How to complete this task: Could you copy every record below exactly as it is written?

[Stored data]
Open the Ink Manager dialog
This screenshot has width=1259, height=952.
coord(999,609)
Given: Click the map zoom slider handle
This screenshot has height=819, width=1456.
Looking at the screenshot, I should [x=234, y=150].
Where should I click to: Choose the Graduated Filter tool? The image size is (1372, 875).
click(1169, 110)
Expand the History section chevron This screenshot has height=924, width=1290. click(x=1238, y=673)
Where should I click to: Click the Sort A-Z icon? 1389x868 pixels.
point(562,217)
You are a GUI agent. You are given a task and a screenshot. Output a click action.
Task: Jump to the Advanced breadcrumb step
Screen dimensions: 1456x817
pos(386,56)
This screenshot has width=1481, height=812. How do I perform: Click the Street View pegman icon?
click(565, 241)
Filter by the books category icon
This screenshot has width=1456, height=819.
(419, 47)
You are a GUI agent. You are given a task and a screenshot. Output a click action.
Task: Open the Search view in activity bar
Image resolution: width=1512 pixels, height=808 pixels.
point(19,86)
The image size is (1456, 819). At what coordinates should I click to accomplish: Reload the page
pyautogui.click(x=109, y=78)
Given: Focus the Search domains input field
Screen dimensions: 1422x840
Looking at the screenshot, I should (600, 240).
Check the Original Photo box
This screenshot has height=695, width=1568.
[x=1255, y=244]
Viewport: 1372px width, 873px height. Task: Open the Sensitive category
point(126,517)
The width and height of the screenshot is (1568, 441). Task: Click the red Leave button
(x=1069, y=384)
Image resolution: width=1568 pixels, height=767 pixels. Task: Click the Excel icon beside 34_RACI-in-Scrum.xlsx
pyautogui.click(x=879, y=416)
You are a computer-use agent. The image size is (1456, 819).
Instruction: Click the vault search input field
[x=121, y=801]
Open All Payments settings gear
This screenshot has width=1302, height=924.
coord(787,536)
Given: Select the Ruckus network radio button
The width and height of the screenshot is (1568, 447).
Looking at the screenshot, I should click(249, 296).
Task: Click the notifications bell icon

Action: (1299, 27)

Answer to this exercise:
Open the Ink Manager dialog
This screenshot has width=1259, height=952.
coord(999,609)
Given: Click the map zoom slider handle
This screenshot has height=819, width=1456.
Looking at the screenshot, I should [x=234, y=150].
Where should I click to: Choose the Graduated Filter tool? The image size is (1372, 875).
click(1169, 110)
Expand the History section chevron This screenshot has height=924, width=1290. click(x=1238, y=673)
Where should I click to: Click the Sort A-Z icon? 1389x868 pixels.
point(562,217)
You are a GUI agent. You are given a task and a screenshot. Output a click action.
Task: Jump to the Advanced breadcrumb step
Screen dimensions: 1456x817
pos(386,56)
This screenshot has width=1481, height=812. How do I perform: Click the Street View pegman icon?
click(565, 241)
Filter by the books category icon
This screenshot has width=1456, height=819.
(419, 47)
You are a GUI agent. You are given a task and a screenshot. Output a click action.
Task: Open the Search view in activity bar
Image resolution: width=1512 pixels, height=808 pixels.
point(19,86)
The image size is (1456, 819). At what coordinates should I click to accomplish: Reload the page
pyautogui.click(x=109, y=78)
Given: Focus the Search domains input field
Screen dimensions: 1422x840
Looking at the screenshot, I should (600, 240).
Check the Original Photo box
This screenshot has height=695, width=1568.
[x=1255, y=244]
Viewport: 1372px width, 873px height. Task: Open the Sensitive category
point(126,517)
The width and height of the screenshot is (1568, 441). Task: Click the red Leave button
(x=1069, y=384)
Image resolution: width=1568 pixels, height=767 pixels. Task: Click the Excel icon beside 34_RACI-in-Scrum.xlsx
pyautogui.click(x=879, y=416)
You are a computer-use agent. The image size is (1456, 819).
Instruction: Click the vault search input field
[x=121, y=801]
Open All Payments settings gear
This screenshot has width=1302, height=924.
coord(787,536)
Given: Select the Ruckus network radio button
The width and height of the screenshot is (1568, 447).
Looking at the screenshot, I should click(249, 296).
Task: Click the notifications bell icon

Action: (1299, 27)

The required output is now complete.